Desde la pandemia, hay mucha gente que hace una compra online y la manda directamente a la asociación. «No nos gusta aceptar dinero. Pequeñas cantidades sí, pero aquí trabajamos sin intermediarios», explican. Esta semana sus estanterías, cámaras frigoríficas y arcones no están demasiado llenos: «Repartimos lo que tenemos, ahora poco porque el banco de alimentos está en horas bajas y yo me voy a quedar sin amigos de pegarles sablazos», bromea Raquel, que reconoce que filetes y pescado «ven poco».

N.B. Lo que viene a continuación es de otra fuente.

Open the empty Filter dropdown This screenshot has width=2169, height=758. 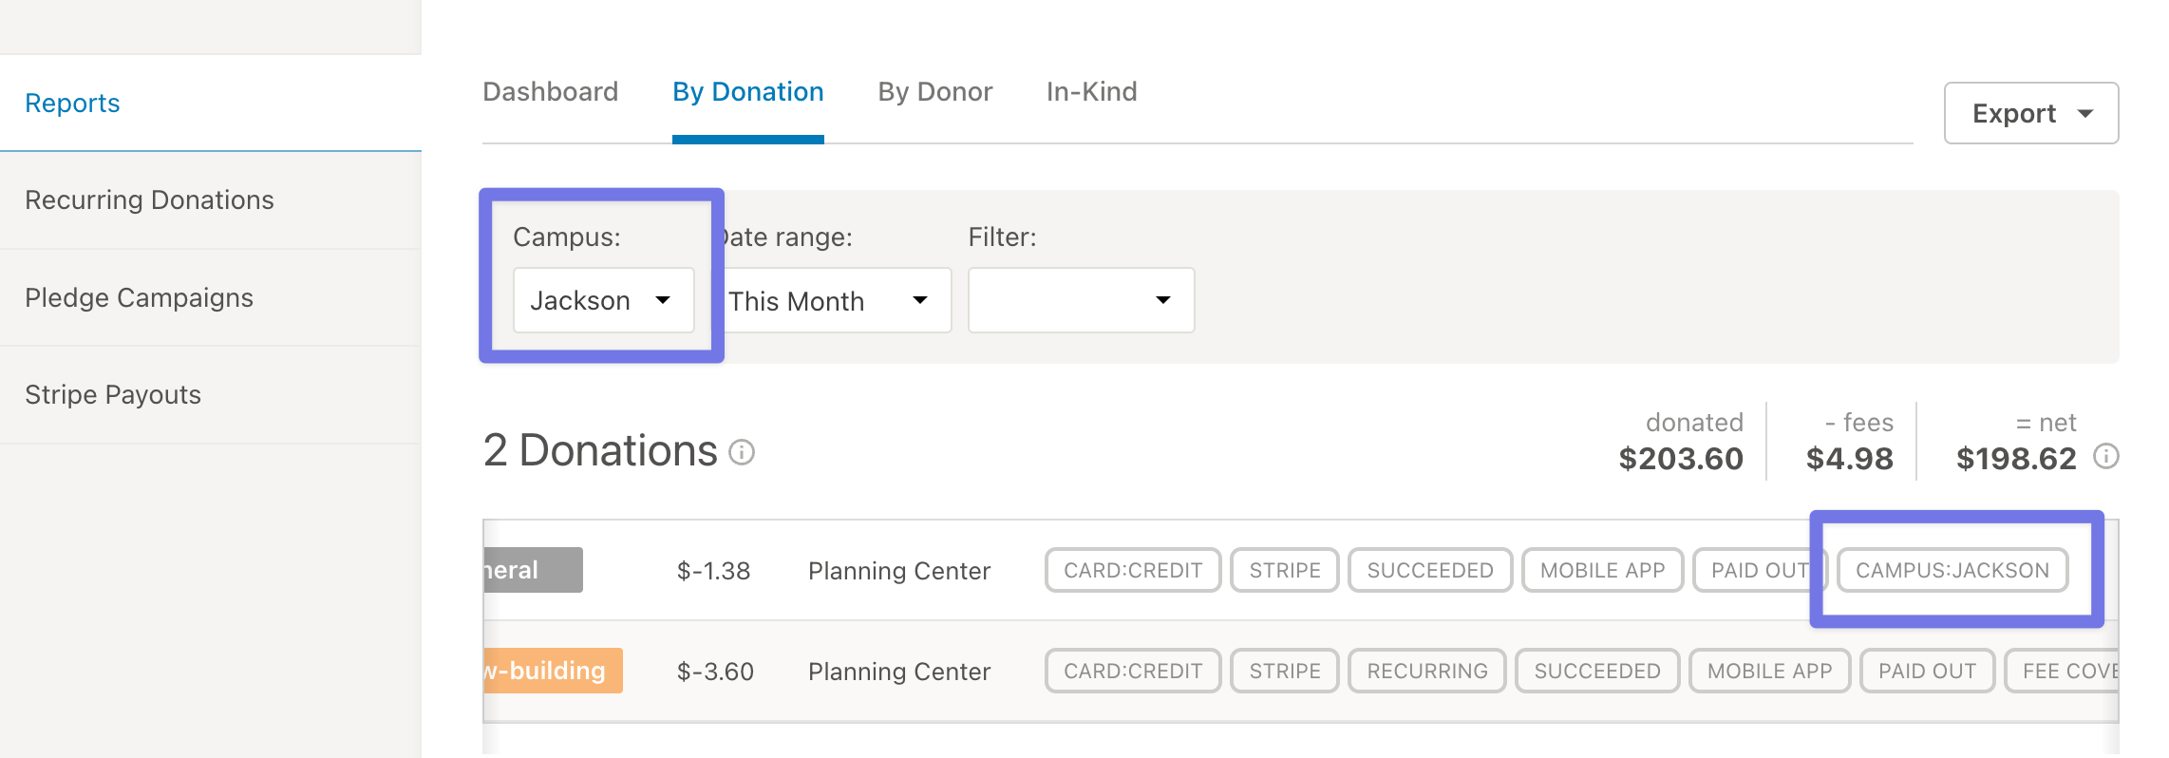click(1081, 300)
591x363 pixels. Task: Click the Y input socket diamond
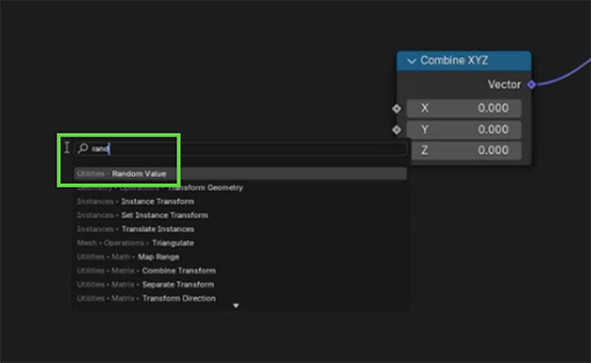397,130
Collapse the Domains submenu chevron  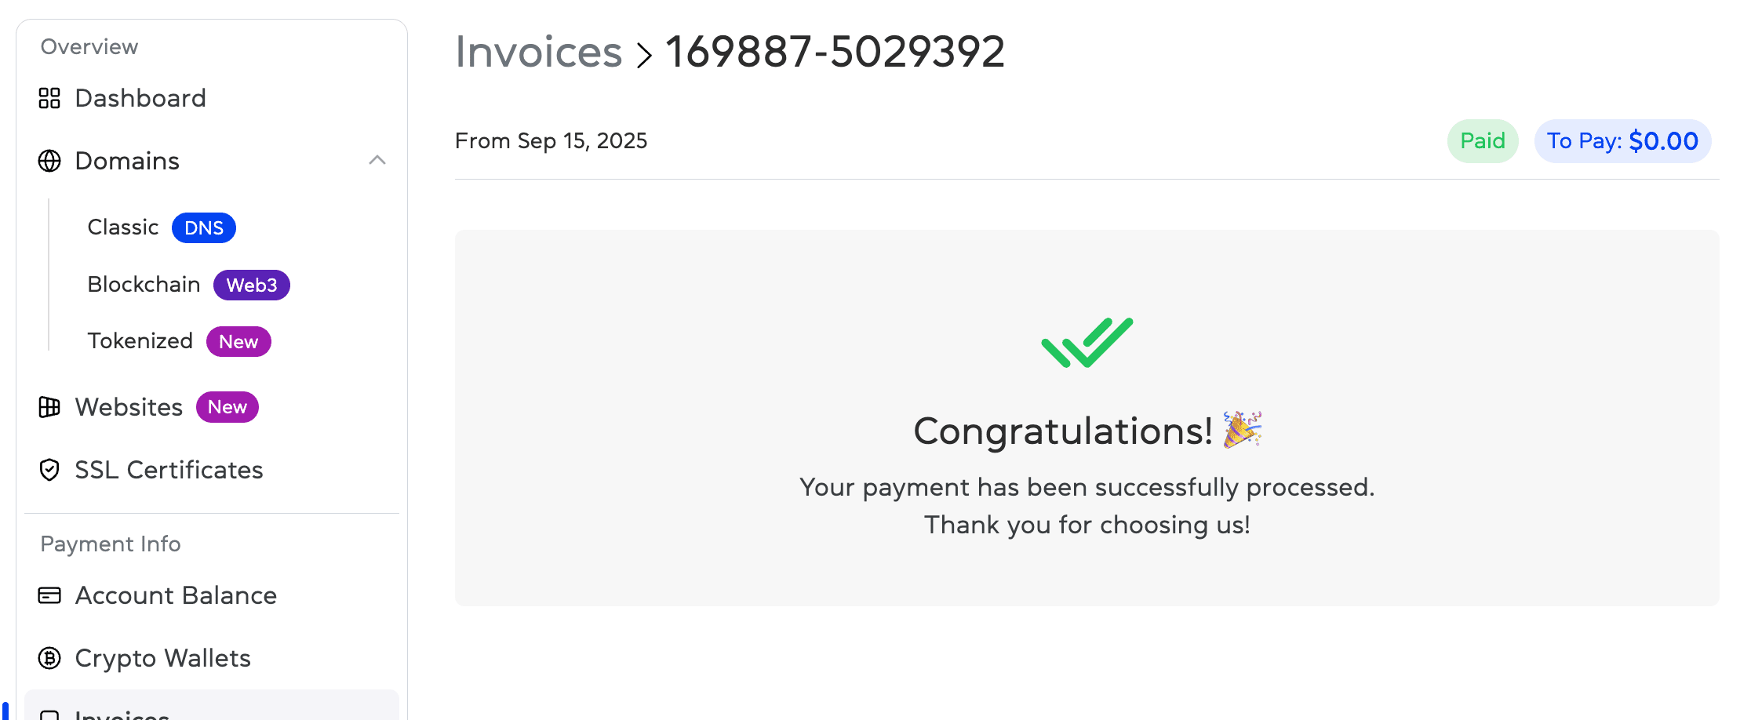tap(377, 160)
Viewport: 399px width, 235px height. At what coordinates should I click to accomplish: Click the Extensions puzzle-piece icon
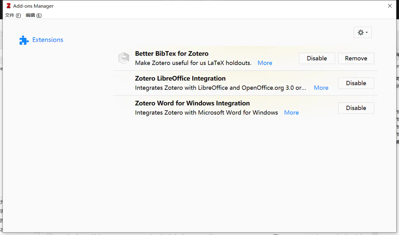24,40
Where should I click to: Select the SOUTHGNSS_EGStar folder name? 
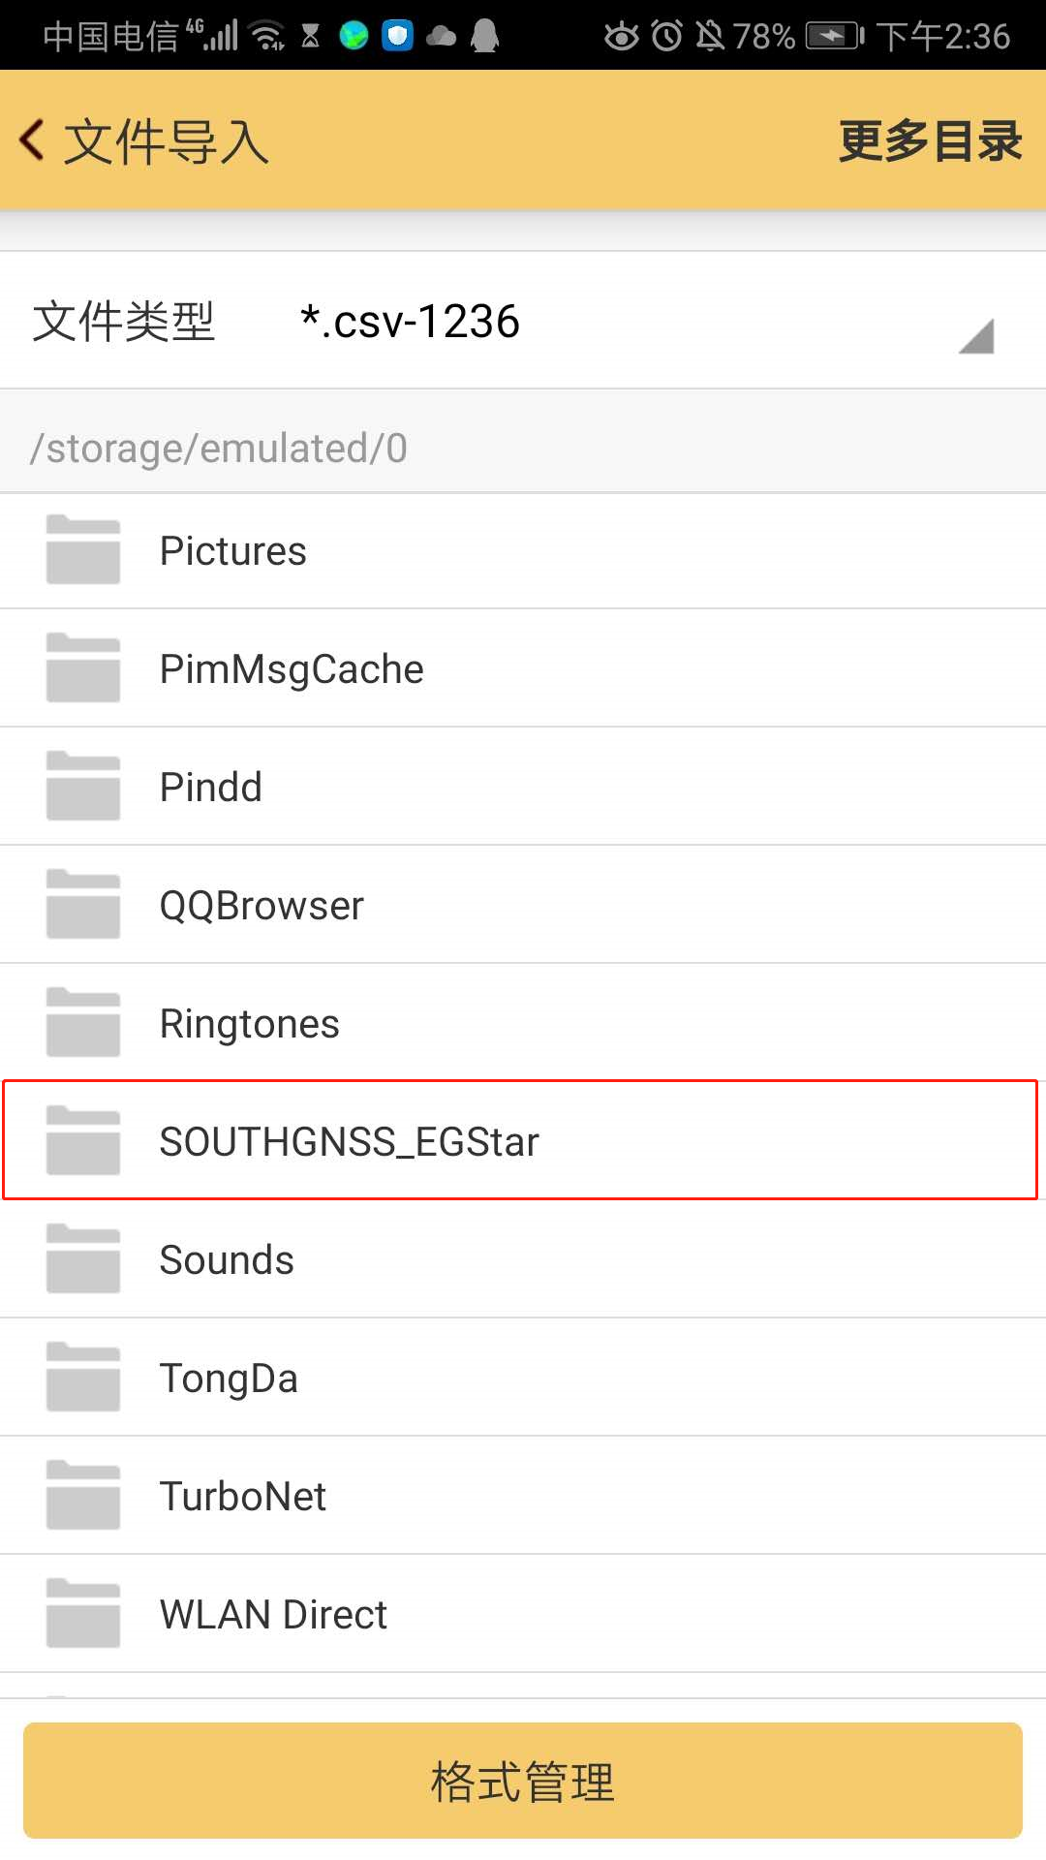click(349, 1141)
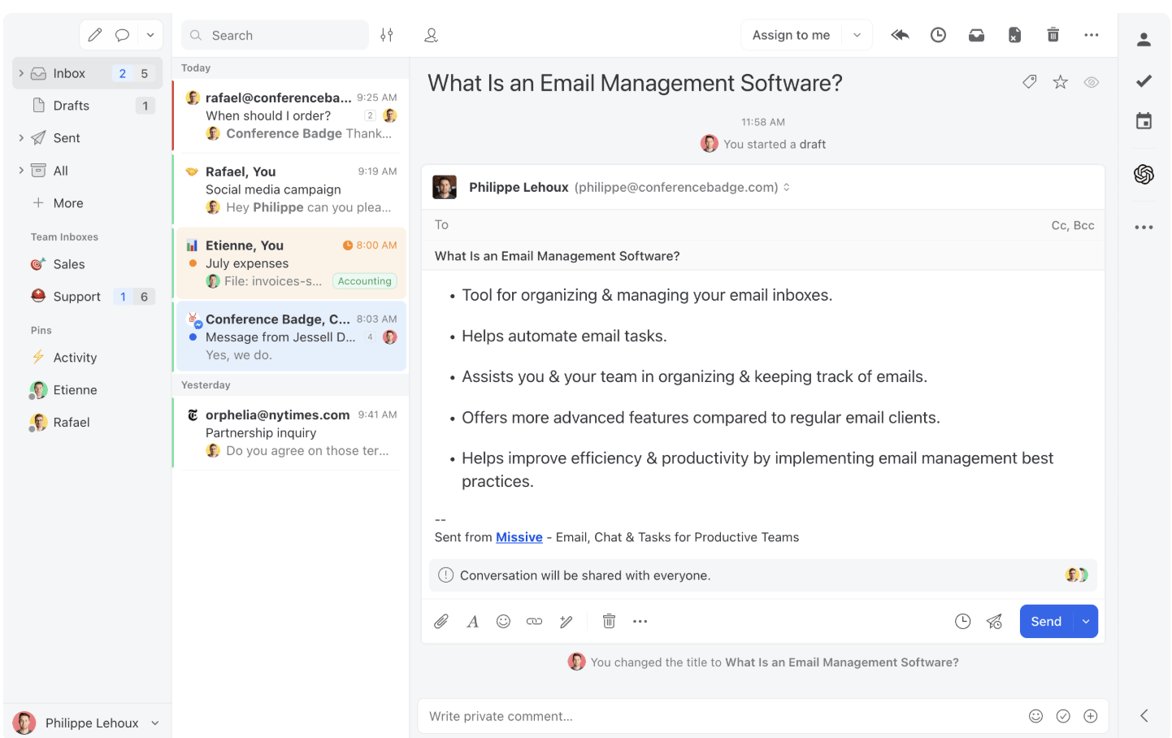Discard the draft with the trash icon
This screenshot has width=1172, height=738.
coord(609,622)
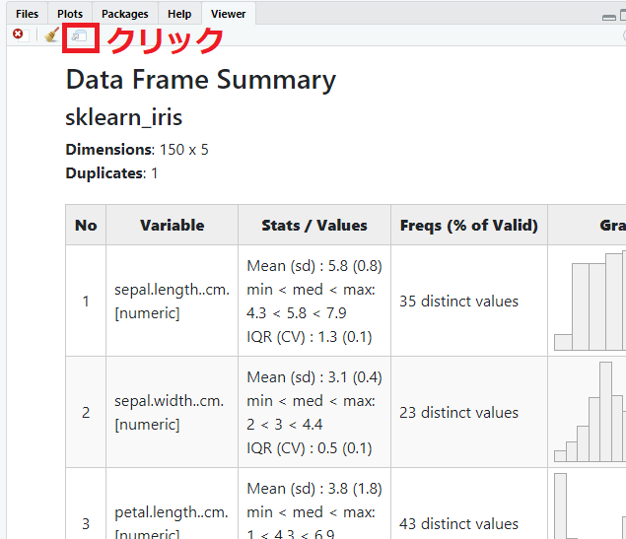Activate the Viewer tab
The width and height of the screenshot is (626, 539).
click(229, 14)
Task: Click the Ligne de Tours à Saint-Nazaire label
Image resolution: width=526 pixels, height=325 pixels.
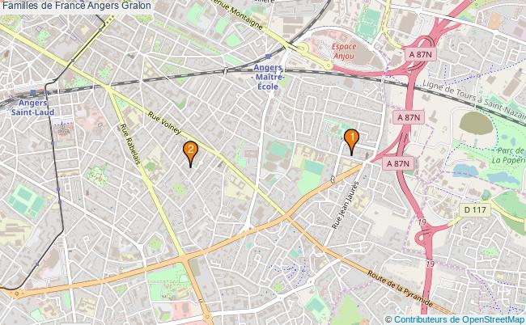Action: pyautogui.click(x=474, y=99)
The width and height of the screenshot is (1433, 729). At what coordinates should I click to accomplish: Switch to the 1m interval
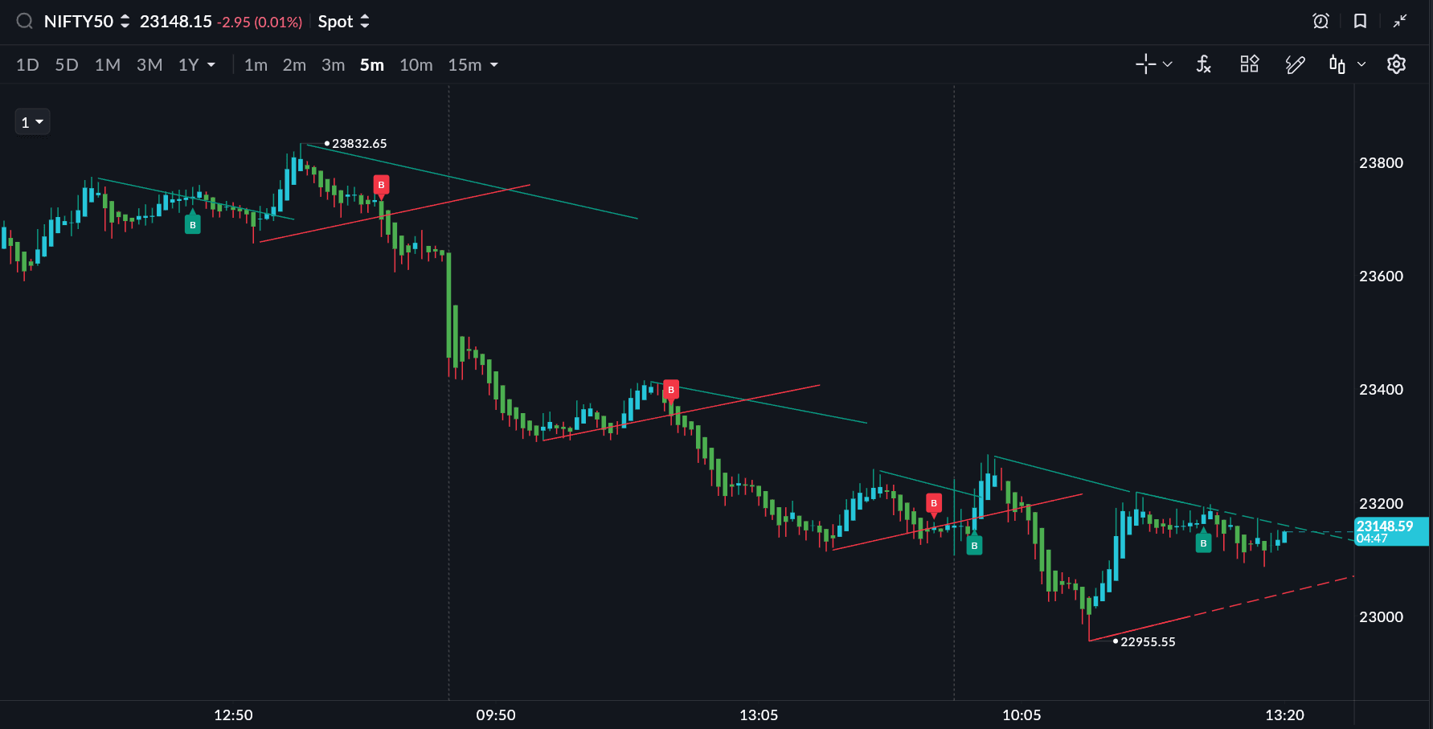point(256,65)
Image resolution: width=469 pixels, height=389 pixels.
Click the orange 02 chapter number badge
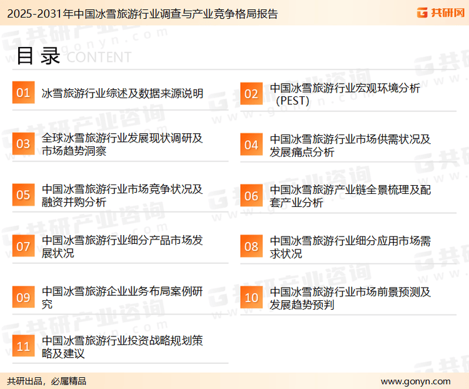click(x=251, y=94)
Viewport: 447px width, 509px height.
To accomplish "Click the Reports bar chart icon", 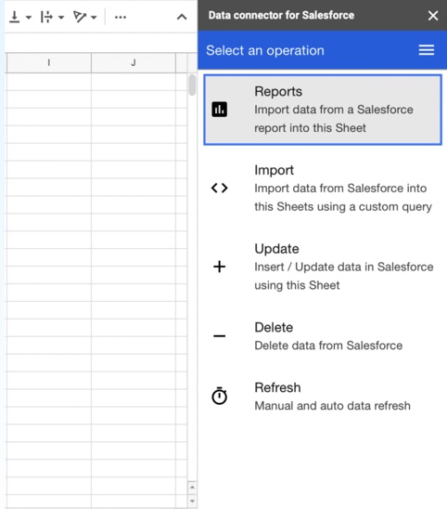I will click(220, 109).
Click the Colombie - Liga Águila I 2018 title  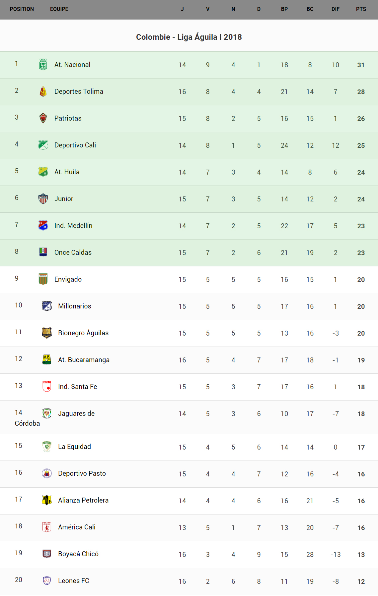coord(189,37)
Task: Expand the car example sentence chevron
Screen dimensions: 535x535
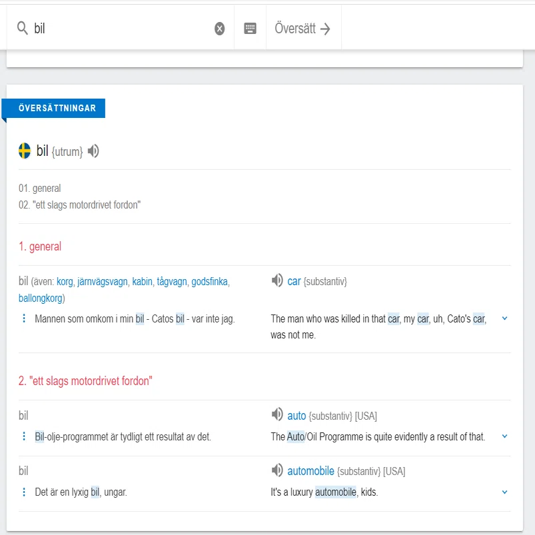Action: pos(504,318)
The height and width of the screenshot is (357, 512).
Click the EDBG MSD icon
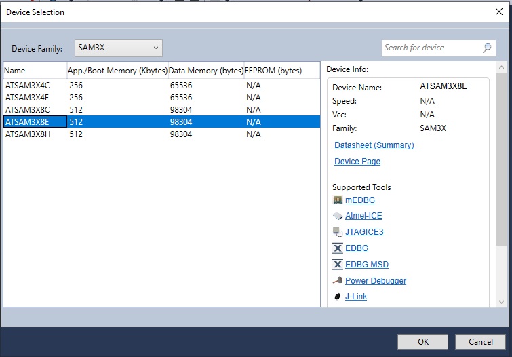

Lo que no ha cambiado a lo largo de todos estos años, cuentan todas las voluntarias (porque ellas son mayoría), es la fiesta de los Reyes Magos. Cada año entregan regalos personalizados a 400 niños. Cuando Pilar empezó con la asociación, lavaban y adecentaban muñecas viejas para repartirlas. «Entonces yo creo que lo apreciaban más, ahora piden la luna», dice Pilar entre risas. Ese día, además, hacen una suelta de globos «para los que están en el cielo».
Por las que no están
Antes del próximo 6 de enero, eso sí, tienen otra fecha marcada en rojo en el calendario: el 15 de mayo, San Isidro, cuando les van a entregar la Medalla de la Ciudad en reconocimiento a toda su trayectoria. «Se la voy a dedicar a las madres que han luchado conmigo a tope. A las que están aquí y a las que están en el cielo. Ha habido muchas, y solo ellas saben todo lo que han trabajado. Hay una compañera de 98 años que alguna vez viene con la chica que la ayuda. Y otra con 97 años que está en una residencia», relata Pilar, que reconoce que pese a todo, es feliz. «Y me siento rica, porque estoy rodeada de cariño, y eso no se compra».
No obstante, sí tiene una petición más mundana para el alcalde: «Le voy a decir que llevo 36 años ayudando a la gente y ahora soy yo la que necesito un techo para mi hija, que la echaron de su casa». Toca cuidar a la que cuida.